The null and alternative hyptheses are tested with an α = 0.05:
      H₀:μ₁ ≥ μ₂
      H_a:μ₁ < μ₂
      where μ₁ = Photoresist thickness for 95°C baking temperature and
                 μ₂ = Photoresist thickness for 100°C baking temperature.
All thicknesses are in kA.

We now test for a difference in the means.

OUTPUT 3

t.test(BakingAt95,BakingAt100, var.equal = TRUE, alternative = c("greater"))

## 
##  Two Sample t-test
## 
## data:  BakingAt95 and BakingAt100
## t = 2.6751, df = 14, p-value = 0.009059
## alternative hypothesis: true difference in means is greater than 0
## 95 percent confidence interval:
##  0.8608158       Inf
## sample estimates:
## mean of x mean of y 
##  9.366625  6.846625

(a & b) The p-value as shown in “OUTPUT 3” is 0.009059, and with an alpha of 0.05, we reject the Null hypothesis. The higher baking temperature (100°C) does in fact result in wafers with a lower mean photoresist thickness.

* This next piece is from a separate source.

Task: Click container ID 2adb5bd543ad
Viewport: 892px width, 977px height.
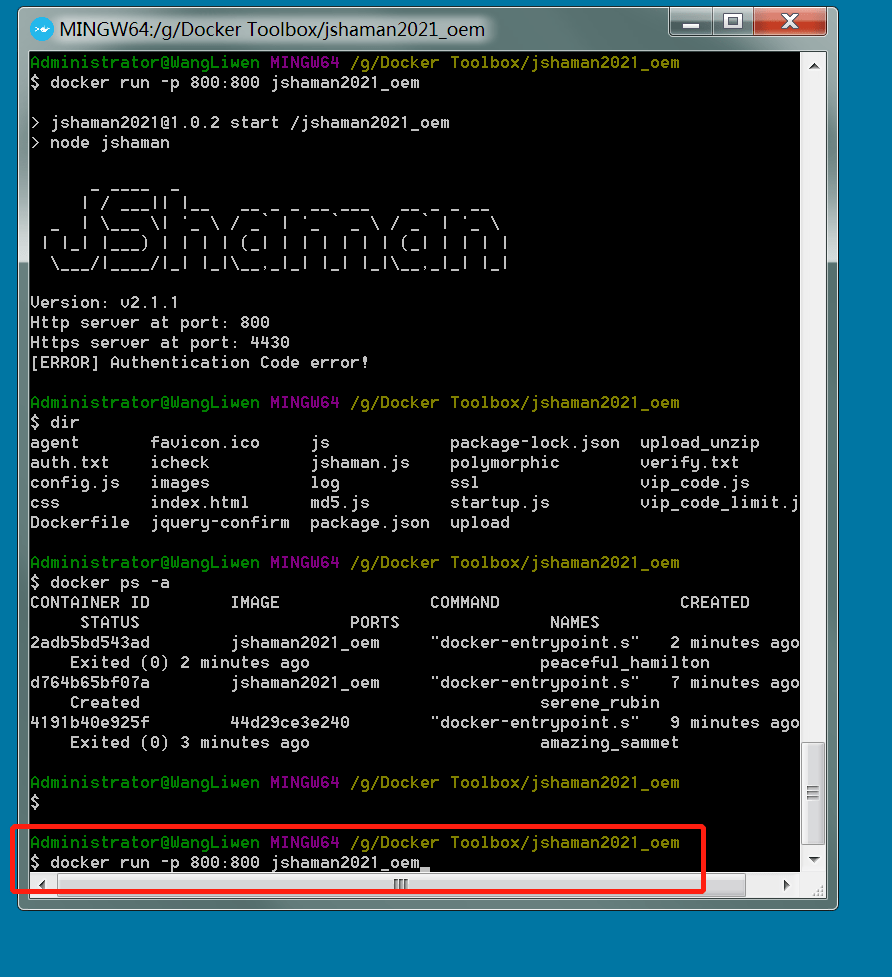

(c) The 95% confidence interval on the difference in means is shown above in “OUTPUT 3”. From a practical perspective, this means that one can be 95% certain that the wafers baked at the 95°C temperature will have at least 0.8608158 kA greater thickness than those baked at the 100°C temperature.
(e) is above in the ‘Normality’ section.